La Biblioteca, the Library is located on San Mateo Boulevard, in a 6,700 square-foot edifice which was previously home to the short-lived Rosati’s Pizza. The Library Bar & Grill is the second Albuquerque instantiation of a popular eatery-drinkery founded in Tempe, Arizona near Arizona State University. The other Duke City location is on Central Avenue in the Downtown district.
The Library is a combination sports bar and restaurant which should appeal to sports fans and families alike. It will certainly appeal to bearers of the XY chromosome who may have fantasized during their pubescence about the school girl attire of short plaid skirts and white blouses with plunging necklines. When not ogling the waitresses, they’ll be paying rapt attention to the many wall-mounted flat screen televisions all tuned to sporting events positioned throughout the dining rooms. On the day of our inaugural visit, Duke City sports luminary Henry Tafoya was broadcasting his popular Henry T. show from the main dining room.
Most will pay attention to the menu, a jumble of typical bar and grill favorites that includes some nine appetizers (not counting chips and sauces); three “south of the border” entrees; five half-pound, 100-percent Angus beef burgers; seven sumptuous sandwiches; six make it a wrap or salad options; six pizzas; a kid’s menu and two “favorites.” There isn’t much on the menu for vegetarians; it’s as if vegetarians don’t enjoy sports or adult beverages.
Admittedly when other appetizers don’t immediately appeal to us, we opt for our stand-by of salsa and chips though by no means do we consider this a “Miss Congeniality” of appetizers. Your best bet at the Library is the Trio, a tasty triumvirate of white queso, guacamole and fire-roasted salsa. All are surprisingly good, especially the white queso, a gooey, creamy bowl of melted cheese with fiery properties and addictive qualities. The fire-roasted salsa, impregnated with jalapeños and smashed tomatoes, has sweet, savory and piquant notes while the guacamole is rich, smooth and buttery. Best of all, the Trio is easily large enough to share. You’ll run out of the red, blue and yellow chips before you run out of any of the sauces.
Available both on the appetizers menu and the burger menu is a quadrumvirate of sliders and not just the de rigueur hamburger slider. You can mix and match your slider choices from among beef, chicken and pork on toasted Hawaiian rolls with a side of creamy horseradish. That’s it. No lettuce, pickles, onions or other condiments. They’d just get in the way and aren’t needed. That’s especially true of the pork slider, shredded pork in a sweet-smoky-sticky barbecue sauce. Frankly, the beef and chicken sliders paled in comparison with the pork slider and need the punch of the creamy horseradish to make them as good as they can be.
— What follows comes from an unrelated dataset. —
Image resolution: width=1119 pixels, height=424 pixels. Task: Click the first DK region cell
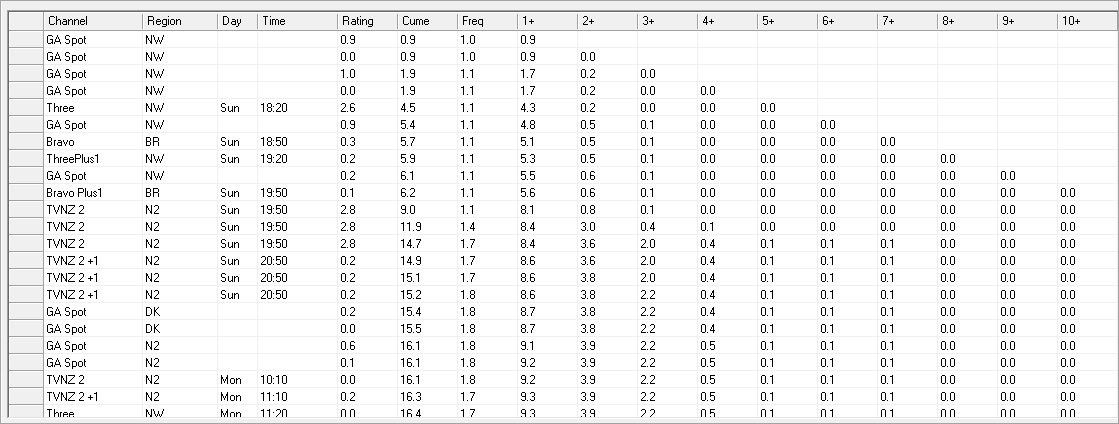pos(180,312)
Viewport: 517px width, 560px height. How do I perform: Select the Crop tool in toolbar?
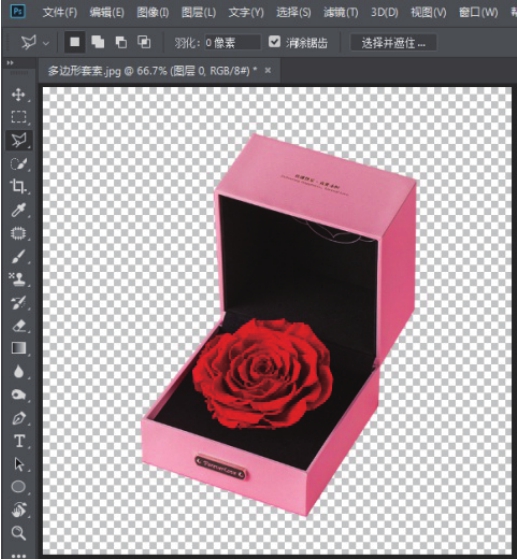(18, 186)
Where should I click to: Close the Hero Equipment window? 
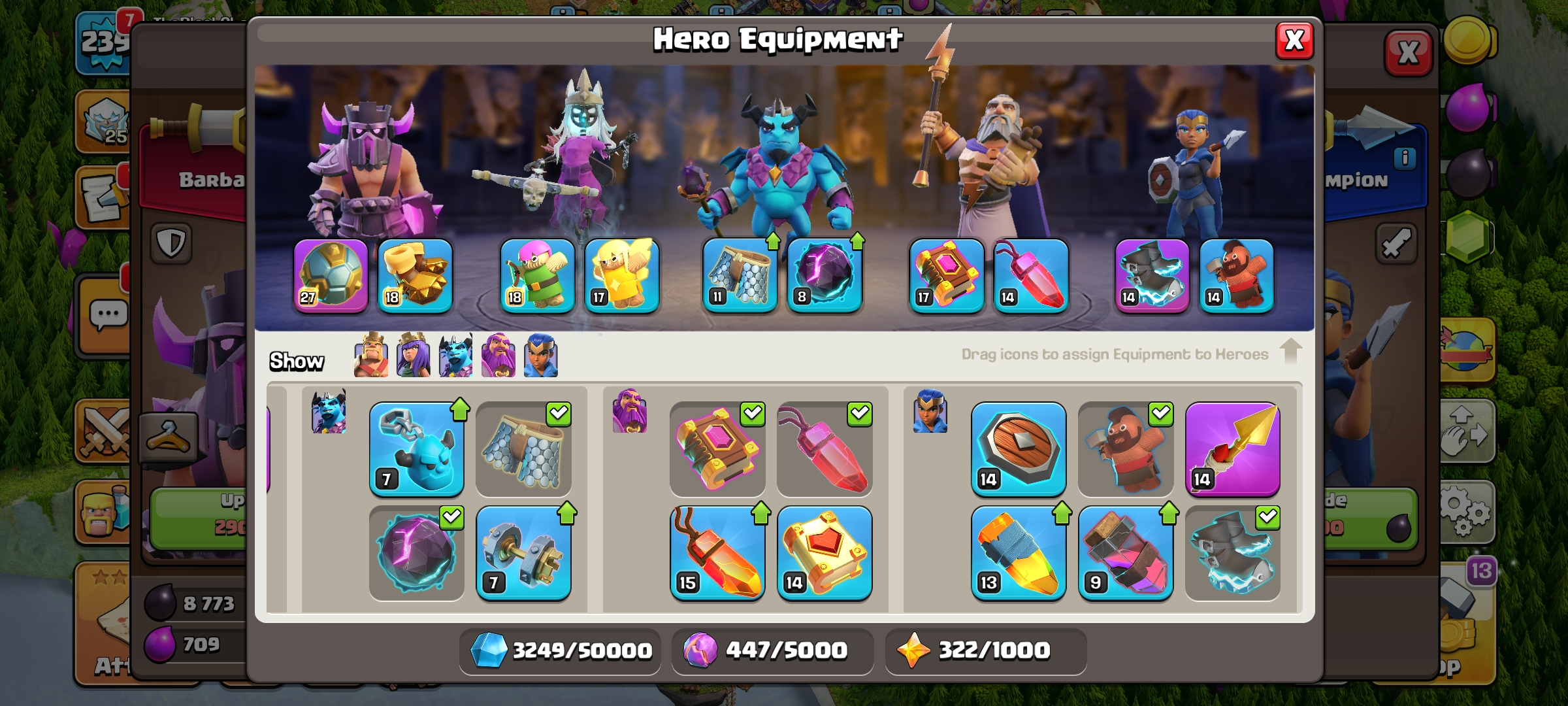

The aforementioned “Favorites” section of the menu lists only two items, a smothered green chile chicken plate and Grandpa Ben’s BBQ Ribs, described as “marinated in the family recipe rub, smoked low and slow ’til the meat falls off the bone.” Don’t look for the smoker anywhere near the premises. These are likely oven-baked and don’t have the telltale smokiness of real barbecue. This doesn’t mean the ribs aren’t delicious and they certainly are “fall-off-the-bone” tender. A half rack of ribs will get you six meaty bones slathered with the same sweet-smoky-sticky sauce used on the pork slider. Grandpa Ben’s BBQ Ribs are served with your choice of fries (sweet potato or regular) and coleslaw.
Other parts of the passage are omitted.